Vasomotor rhinitis is different from viral or bacterial infections of the nasal passages due to its lack of purulent oozing and scabs. It differs from an allergic rhinitis due to the lack of an identifiable allergen. Treatments aim to reduce symptoms and include decongestants and anti-inflammatory medicines, aerosol nebulizers or spring water therapy.
Allergic rhinitis is an inflammatory condition that affects nasal membranes characterised by a runny nose, sneezing and nasal passage obstruction; often it is associated with pharyngeal and conjunctival itching, watering eyes and sinusitis. Seasonal allergic rhinitis presents after contact with pollens, especially from plants of the grass family, trees, herbs and moulds. Perennial allergic rhinitis is often related to contact with mites, insects, dust and epidermal detritus from animals (fur from dog or cats, feathers from birds). Diagnosis of this pathology is based upon anamnesis and allergy tests.
Thrombophlebitis, or phlebothrombosis, is an inflammation of the walls of a venous blood vessel associated with a blood clot in a blood vessel.
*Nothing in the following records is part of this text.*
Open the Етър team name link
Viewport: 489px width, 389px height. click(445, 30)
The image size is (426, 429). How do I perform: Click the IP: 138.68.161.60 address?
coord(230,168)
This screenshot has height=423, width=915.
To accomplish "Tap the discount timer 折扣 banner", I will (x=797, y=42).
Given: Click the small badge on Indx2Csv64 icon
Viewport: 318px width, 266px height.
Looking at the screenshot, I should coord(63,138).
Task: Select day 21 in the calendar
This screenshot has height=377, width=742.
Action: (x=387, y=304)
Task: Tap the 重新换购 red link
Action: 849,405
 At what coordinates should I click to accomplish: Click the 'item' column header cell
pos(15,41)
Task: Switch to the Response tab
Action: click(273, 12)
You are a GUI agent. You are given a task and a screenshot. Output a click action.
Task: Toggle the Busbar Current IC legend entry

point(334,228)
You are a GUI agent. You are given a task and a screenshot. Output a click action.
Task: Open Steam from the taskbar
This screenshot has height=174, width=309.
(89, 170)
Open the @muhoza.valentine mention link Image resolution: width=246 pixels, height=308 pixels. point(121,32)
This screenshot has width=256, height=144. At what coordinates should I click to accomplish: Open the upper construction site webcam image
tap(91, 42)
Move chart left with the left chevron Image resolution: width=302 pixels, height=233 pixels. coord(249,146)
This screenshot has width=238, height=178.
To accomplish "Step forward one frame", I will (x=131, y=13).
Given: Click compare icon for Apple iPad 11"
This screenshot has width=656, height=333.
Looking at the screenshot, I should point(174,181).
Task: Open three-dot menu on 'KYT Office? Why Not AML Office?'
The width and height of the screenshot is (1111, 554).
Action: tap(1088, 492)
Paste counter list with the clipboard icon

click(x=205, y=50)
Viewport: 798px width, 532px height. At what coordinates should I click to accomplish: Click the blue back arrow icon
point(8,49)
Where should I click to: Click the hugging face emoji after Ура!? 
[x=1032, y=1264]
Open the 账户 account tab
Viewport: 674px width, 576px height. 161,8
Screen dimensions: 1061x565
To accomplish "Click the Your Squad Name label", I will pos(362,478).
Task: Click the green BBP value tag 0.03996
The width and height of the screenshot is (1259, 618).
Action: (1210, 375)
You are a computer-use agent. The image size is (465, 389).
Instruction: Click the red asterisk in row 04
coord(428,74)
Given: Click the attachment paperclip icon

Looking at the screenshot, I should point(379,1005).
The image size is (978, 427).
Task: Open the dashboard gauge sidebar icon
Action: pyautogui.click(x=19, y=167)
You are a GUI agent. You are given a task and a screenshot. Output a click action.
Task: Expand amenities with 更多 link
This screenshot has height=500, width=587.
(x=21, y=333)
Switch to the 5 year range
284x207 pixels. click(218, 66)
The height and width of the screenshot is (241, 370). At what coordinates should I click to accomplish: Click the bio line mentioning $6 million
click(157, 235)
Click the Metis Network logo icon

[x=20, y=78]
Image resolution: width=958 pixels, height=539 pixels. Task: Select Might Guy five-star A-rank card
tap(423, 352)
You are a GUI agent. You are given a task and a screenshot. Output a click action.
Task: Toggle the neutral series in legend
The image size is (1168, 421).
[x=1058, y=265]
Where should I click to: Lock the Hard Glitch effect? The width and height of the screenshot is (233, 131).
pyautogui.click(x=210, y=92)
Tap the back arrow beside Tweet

Factors which can contribute to thrombophlebitis are an increase in blood coagulation, in the number of platelets, a decrease in the rate of blood circulation, lesions on the walls of the veins, infective diseases, surgical interventions and finally, pregnancy and childbirth.
There are two types of thrombophlebitis: deep vein thrombophlebitis, which involves the largest and deepest veins, and superficial thrombophlebitis, which affects the veins found near the surface of the skin. Thrombophlebitis mostly affects the lower limbs, the inferior vena cava, the pelvic veins and the portal vein. The most common symptoms are pronounced swelling of the affected limb, pain that varies from weak to burning, and an increase in the temperature and redness of the skin in the area located above the vein. It also manifests with fever, pain, vomiting, diarrhoea and increased volume of the liver and spleen.
Varicose ulcers, also known as trophic ulcers or stagnation ulcers, are skin lesions that affect the leg near the ankles and are caused by insufficient venous flow in the lower limbs, bedsores, varicose veins or oedemas. They are more common in patients with heart problems, hypertension or diabetes. The shape of the lesions, usually round, oval or irregular, present a lardaceous or purulent base with bluish edges, and are often provoked by a trauma to the area. Varicose ulcers usually do not heal, instead, they enlarge progressively, while the skin around the ulcer reddens and ankles often become swollen. In young people, varicose ulcers may heal in a few weeks, while in the elderly they may persist for months or even years.